Su hermana no opuso la más mínima objeción, y abrió el piano; a Darcy, después de unos momentos de recogimiento, no le pesó. Empezaba a sentir el peligro de prestarle demasiada atención a Elizabeth.

CAPÍTULO XII

De acuerdo con su hermana, Elizabeth escribió a su madre a la mañana siguiente, pidiéndole que les mandase el coche aquel mismo día. Pero la señora Bennet había calculado que sus hijas estarían en Netherfield hasta el martes en que haría una semana justa que Jane había llegado allí, y no estaba dispuesta a que regresara antes de la fecha citada. Así, pues, su respuesta no fue muy favorable o, por lo menos, no fue la respuesta que Elizabeth hubiera deseado, pues estaba impaciente por volver a su casa. La señora Bennet les contestó que no le era posible enviarles el coche antes del martes; en la posdata añadía que si el señor Bingley y su hermana les insistían para que se quedasen más tiempo, no lo dudasen, pues podía pasar muy bien sin ellas.
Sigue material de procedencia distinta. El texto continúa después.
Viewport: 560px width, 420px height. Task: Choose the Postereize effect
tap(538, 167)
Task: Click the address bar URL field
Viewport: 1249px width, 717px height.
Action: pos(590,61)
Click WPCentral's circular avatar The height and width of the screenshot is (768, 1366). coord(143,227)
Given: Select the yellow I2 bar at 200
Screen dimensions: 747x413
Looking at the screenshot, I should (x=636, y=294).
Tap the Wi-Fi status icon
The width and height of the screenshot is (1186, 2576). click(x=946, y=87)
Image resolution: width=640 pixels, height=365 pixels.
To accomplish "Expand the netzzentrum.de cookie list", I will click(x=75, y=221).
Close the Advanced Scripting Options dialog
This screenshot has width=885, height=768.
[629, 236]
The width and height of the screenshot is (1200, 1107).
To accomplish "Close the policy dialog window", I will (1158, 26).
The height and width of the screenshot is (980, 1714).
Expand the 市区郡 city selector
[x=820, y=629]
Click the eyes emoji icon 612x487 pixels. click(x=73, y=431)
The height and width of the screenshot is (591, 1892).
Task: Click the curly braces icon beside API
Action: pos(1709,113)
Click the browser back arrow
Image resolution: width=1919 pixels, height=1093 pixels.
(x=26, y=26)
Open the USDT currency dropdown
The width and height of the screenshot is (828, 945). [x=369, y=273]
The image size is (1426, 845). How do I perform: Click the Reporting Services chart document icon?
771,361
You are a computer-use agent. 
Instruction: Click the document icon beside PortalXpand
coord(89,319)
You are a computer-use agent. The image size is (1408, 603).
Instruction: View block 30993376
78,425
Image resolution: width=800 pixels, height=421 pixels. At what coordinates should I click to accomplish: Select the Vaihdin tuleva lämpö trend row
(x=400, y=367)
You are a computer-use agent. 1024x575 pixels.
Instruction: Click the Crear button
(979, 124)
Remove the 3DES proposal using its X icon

Sin embargo, Elizabeth estaba dispuesta a no seguir allí por mucho que se lo pidieran; temiendo, al contrario, resultar molestas por quedarse más tiempo innecesariamente, rogó a Jane que le pidiese el coche a Bingley en seguida; y, por último, decidieron exponer su proyecto de salir de Netherfield aquella misma mañana y pedir que les prestasen el coche.

La noticia provocó muchas manifestaciones de preocupación; les expresaron reiteradamente su deseo de que se quedasen por los menos hasta el día siguiente, y no hubo más remedio que demorar la marcha hasta entonces. A la señorita Bingley le pesó después haber propuesto la demora, porque los celos y la antipatía que sentía por una de las hermanas era muy superior al afecto que sentía por la otra.

Al señor de la casa le causó mucha tristeza el saber que se iban a ir tan pronto, e intentó insistentemente convencer a Jane de que no sería bueno para ella, porque todavía no estaba totalmente recuperada; pero Jane era firme cuando sabía que obraba como debía.

A Darcy le pareció bien la noticia. Elizabeth había estado ya bastante tiempo en Netherfield. Le atraía más de lo que él quería y la señorita Bingley era descortés con ella, y con él más molesta que nunca. Se propuso tener especial cuidado en que no se le escapase ninguna señal de admiración ni nada que pudiera hacer creer a Elizabeth que tuviera ninguna influencia en su felicidad. Consciente de que podía haber sugerido semejante idea, su comportamiento durante el último día debía ser decisivo para confirmársela o quitársela de la cabeza. Firme en su propósito, apenas le dirigió diez palabras en todo el sábado y, a pesar de que los dejaron solos durante media hora, se metió de lleno en su libro y ni siquiera la miró.